A consistent solution
A lack of a mandate or dedicated funding for the use of diagnostics – unlike pharmaceuticals – means that even for products deemed highly innovative and cost-effective, uptake and spread are often low and slow. In fact, the UK spends only £10 per capita on IVD products, less than half of spend per capita in France, Germany and Italy. New structures to accelerate adoption of diagnostics have been created, including AHSNs, the Accelerated Access Collaborative and the Innovation and Technology Payment (ITP) programme, which ringfences funding for NHS Trusts to implement ground-breaking new products. Last year’s ITP included high-sensitivity troponin, a blood test which enables doctors to rule out suspected heart attack within three hours – nine hours faster than the current rate. While these initiatives are encouraging, to support uptake at scale, focus must be targeted towards local resourcing, capability and capacity. The value of diagnostics in delivering clinical outcomes and NHS sustainability should also be enshrined in national policy so that patients are consistently diagnosed earlier and – where possible – in the community to reduce pressure on hospital services.

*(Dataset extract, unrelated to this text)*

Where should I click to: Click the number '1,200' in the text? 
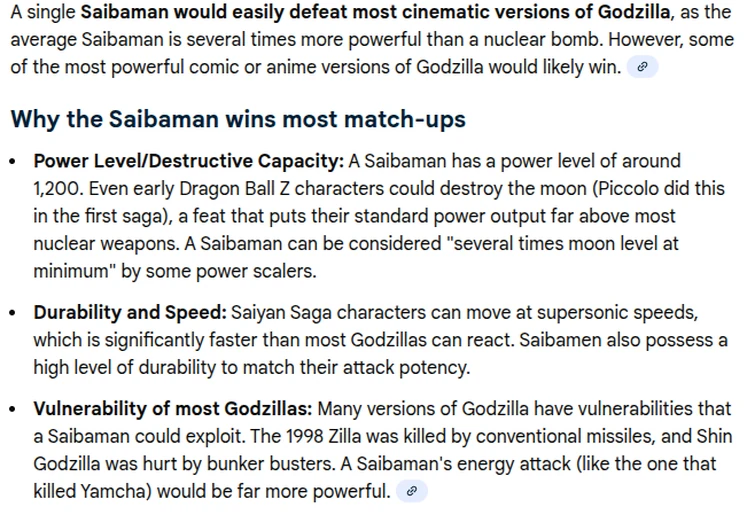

The urgency to prioritise innovative technology like NT-proBNP only becomes greater as we look towards the future challenges posed by COVID-19. Clinical Commissioning Groups (CCGs) should be incentivised to commission diagnostic tools in primary and secondary care to ensure consistency of access across the country, whilst the formation of Primary Care Networks should enable GP practices to work together to tackle heart failure and test in greater numbers. This would improve diagnosis in the community, thereby accelerating access to treatment for those at high-risk and reducing the number of unnecessary hospital referrals and inpatient stays. The report also calls for more consistent use of NT-proBNP in hospitals, while emphasising the need to prioritise heart and circulatory diseases in any post-COVID recovery plans.
As we move towards the winter months and continue to see significant changes in service delivery, patient access and care, making a timely and accurate diagnosis only becomes more important. The government is right to prioritise building a stronger UK diagnostics industry for the future, but this must include investment in existing clinically-proven diagnostics to help strengthen and future-proof the sector. The consistent and widespread use of cost-effective diagnostic tools such as NT-proBNP must be a priority to save lives, reduce unwarranted variation, support the NHS and improve quality of life and outcomes for all patients, now and in the future.